Miller was among a frustrated home support and reckons the Lions’ tactics would get football stopped.

But he was even more concerned by the pedestrian performance from Postecoglou’s side who he fears are playing like robots in a possession-based system that’s too slow and too repetitive - two criticisms which were levelled at the side which blew 10 in a row last season.

How damaging the goalless draw with Livi could be this time round won’t be known until the end of the season.

But after Rangers took advantage to motor four points clear with a 6-1 drubbing of Motherwell there’s no doubt it was a setback.

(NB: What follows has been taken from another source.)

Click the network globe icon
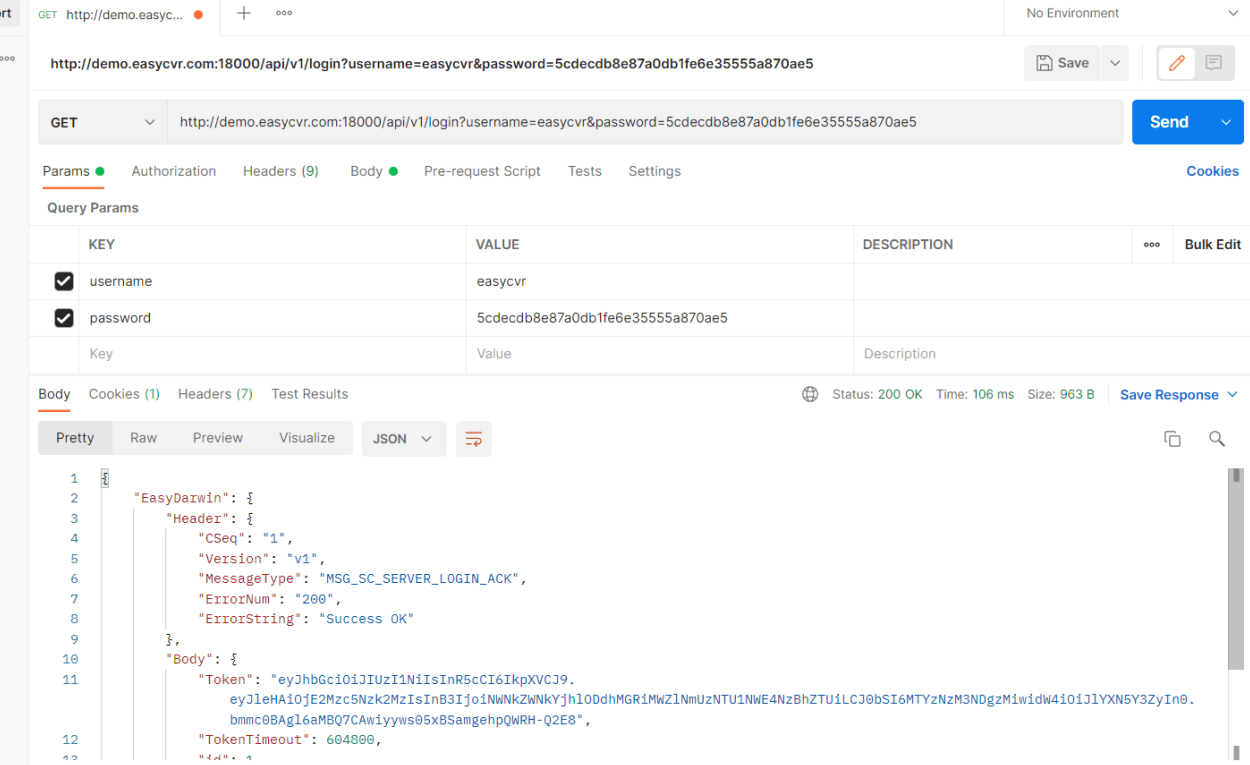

Celtic supporters vented their frustration over Saturday’s team selection with Kyogo Furuhashi rested on the bench and right back Josip Juranovic continuing to be shoehorned into the side at left wing back.

But Miller is more concerned with the system.

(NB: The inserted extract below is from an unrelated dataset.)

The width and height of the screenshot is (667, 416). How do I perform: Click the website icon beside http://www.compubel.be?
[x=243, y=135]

They say variety is the spice of life. For Miller mixing it up is what Celtic need to spark them to life when the opposition tactics are threatening to strangle them.

He told Record Sport : “I’ve been at the last two games against St Johnstone and Livingston where both sides parked the bus - and by the way their tactics would get the game stopped - but it’s up to Celtic to break that down.

(PA)

“It seems to be the same way it’s been for the last two years.

“It’s too predictable.

“Possession football is fine but you can’t set up in the last third of the park to try and break teams down and put balls into the box when there’s 10 opponents in there.

“It might look good that they are dominating possession but there’s no space there to exploit. It’s difficult when you have wide players - Jota, Abada, Ralston all parked in the last third - it’s congested.

“They need to find a different way to play in those situations. It’s too repetitive.

“Some times you have to invite a team to come out. Other times you need to win a game ugly - if that means launching it up the park quickly, taking the opposition by surprise and allowing a different type of player to battle for things - then so be it.

“Giakoumakis is a good target man and was probably needed for Saturday because of the physicality of Livingston’s defence.

“I probably would have played Kyogo and him together from the start. Giakoumakis could have been that man to win knock downs for Kyogo to run onto when they wanted to mix it up.

“But they just seem to want to have tippy-tappy football round the box.

“The midfielders just want to play this passing game. But they are playing like robots.

“A team like Livingston taking four points off you in two games just isn’t good enough.”

(SNS Group)

Miller won the title in his first year at Parkhead, the Centenary season of 1987-88 when Billy McNeill’s side romped to a league and Scottish Cup double.

That side, which had the goals of Frank McAvennie and Andy Walker, the guile of Paul McStay, Tommy Burns and Billy Stark and the guts of Roy Aitken and Mick McCarthy, knew how to switch their style when the going got tough.

Miller said: “We could play, no doubt about it. But, if after 20 minutes it wasn’t working we would try something else.

“Maybe knock it long, get players running into channels but we don’t seem to have that now as teams are sitting deep and making it hard.

“We had a cavalier approach. We could break from deep - from big Packie Bonner throwing it to Chris Morris, through the midfield and to myself or whoever was on the wing - cross and goal.

“It was done at a pace and the length of the park.

“Other times we could go long. It was all about mixing it up.”

Giakoumakis’ failure to convert an injury time penalty only served to heighten the irritation of the home support.

Miller reckons the Greek should have been nowhere near the spot kick and doesn’t accept that Postecoglou put the new boy on spot kick duty.

He said: “There will be a regret that they missed that chance to go top and ramp up the pressure a bit on Rangers.

“The chance was there with the penalty. Giakoumakis has grabbed the ball but Juranovic has scored the last two so should have grabbed it back.

“Keep taking them til you miss, that’s how it should be.

“The manager should have been screaming at Juranovic to take it - I don’t buy that he put Giakoumakis on penalty duty.”